Venerdì 05 Novembre 2010

Carugo: pasti a domicilio
Da lunedì il servizio per gli anziani

CARUGO Prenderà il via lunedì 8 novembre, lo dichiara l'assessore ai Servizi sociali, il servizio di consegna pasti a domicilio rivolti agli anziani, una vera e propria novità per il comune di Carugo che da anni stava cercando di riuscire a garantire anche questo tipo di supporto ai propri nonnini. L'assessore Enrico Marelli non nasconde la soddisfazione per una prestazione che inizierà un po' in sordina, ma che ha tutte le ambizioni e le volontà per diventare grande.
«Avremmo già dovuto iniziare in ottobre - conferma l'assessore -, ma per questioni organizzative slitteremo a settimana prossima, almeno questo è quanto abbiamo concordato con la Fondazione Porta Spinola di Mariano Comense e la società Sodexo».
Il progetto, infatti, dopo una serie di studi e valutazioni andrà in porto avvalendosi della cucina della residenza per anziani di via Santo Stefano del comune confinante dove il personale della Sodexo preparerà un pasto monoporzione che ai nonnini carughesi verrà consegnato dalla Cooperativa Csls di Como. «In questa fase iniziale - prosegue l'assessore - abbiamo deciso di partire con un servizio che garantirà la consegna della monoporzione nel contenitore termico cinque giorni alla settimana, da lunedì a venerdì. In pratica gli anziani, al momento abbiamo sette richieste, a metà mattina riceveranno direttamente al proprio domicilio un pasto unico in quantità abbondante così da poter assolvere alle necessità, in molti casi, sia del pranzo, sia della cena. Il nostro obiettivo, però, è quello di migliorare riuscendo in futuro a garantire il servizio sette giorni su sette e magari anche due pasti diversi, ovvero il pranzo e la cena».
I costi a carico dell'utente saranno determinati in base alla fascia Isee di appartenenza, ma due sono le tariffe disponibili: 7 euro per chi paga la quota intera e 3,50 euro per chi ha diritto alla riduzione (l'Isee deve essere inferiore a 5.500 euro).

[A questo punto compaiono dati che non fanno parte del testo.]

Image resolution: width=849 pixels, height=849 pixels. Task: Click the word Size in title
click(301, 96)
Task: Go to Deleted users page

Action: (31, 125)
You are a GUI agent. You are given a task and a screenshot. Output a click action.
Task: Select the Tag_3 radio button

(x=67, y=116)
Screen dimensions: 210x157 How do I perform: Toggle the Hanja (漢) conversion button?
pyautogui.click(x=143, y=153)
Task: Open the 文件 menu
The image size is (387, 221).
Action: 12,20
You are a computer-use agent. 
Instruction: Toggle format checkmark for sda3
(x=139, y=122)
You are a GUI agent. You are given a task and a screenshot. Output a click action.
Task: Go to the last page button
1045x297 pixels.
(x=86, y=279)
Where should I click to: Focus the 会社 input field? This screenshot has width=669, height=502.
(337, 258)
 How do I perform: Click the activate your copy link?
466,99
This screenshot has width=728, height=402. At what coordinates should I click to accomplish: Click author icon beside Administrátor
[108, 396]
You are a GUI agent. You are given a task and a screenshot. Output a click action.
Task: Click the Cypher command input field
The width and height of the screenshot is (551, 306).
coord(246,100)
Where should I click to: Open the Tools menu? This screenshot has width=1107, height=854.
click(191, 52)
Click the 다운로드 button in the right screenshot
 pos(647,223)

«In realtà il pasto costa poco di più di 7 euro e quindi la differenza è coperta dall'amministrazione comunale - aggiunge Marelli -: la variabile è legata al servizio di consegna che aumenterà se il numero degli anziani sarà basso. E' un po' come quando si noleggia il pullman: il costo del mezzo è fisso, ma quello a carico dell'ente pubblico si modifica in base al numero degli utenti che ci salgono».
L'operazione non è stata esente da critiche: «Il gruppo di minoranza Vivere Carugo ci ha mosso l'appunto secondo il quale avremmo dovuto già partire con una consegna di sette giorni su sette - conclude l'assessore ai Servizi sociali -: rispondo che intanto partiamo, visto che questo servizio a Carugo non c'è mai stato e non è stato semplice avviarlo, poi in base al numero di richieste che a mio avviso salirà quando la consegna dei pasti sarà cosa consolidata, cercheremo di migliorare. Non è facile di questi tempi: le risorse a disposizione sono sempre vincolate dal rispetto del patto di stabilità quindi bisogna muoversi con molta oculatezza». L'assessore ha una convinzione: «Per prima cosa dobbiamo garantire i servizi in essere - conclude Marelli - e anche questa non è un'impresa facile visto che per continuare con il doposcuola ho dovuto fare i salti mortali e prestazioni come l'assistenza agli anziani o ai disabili non possono essere messe in discussione. In futuro penseremo a crescere anche sotto l'aspetto dei pasti a domicilio».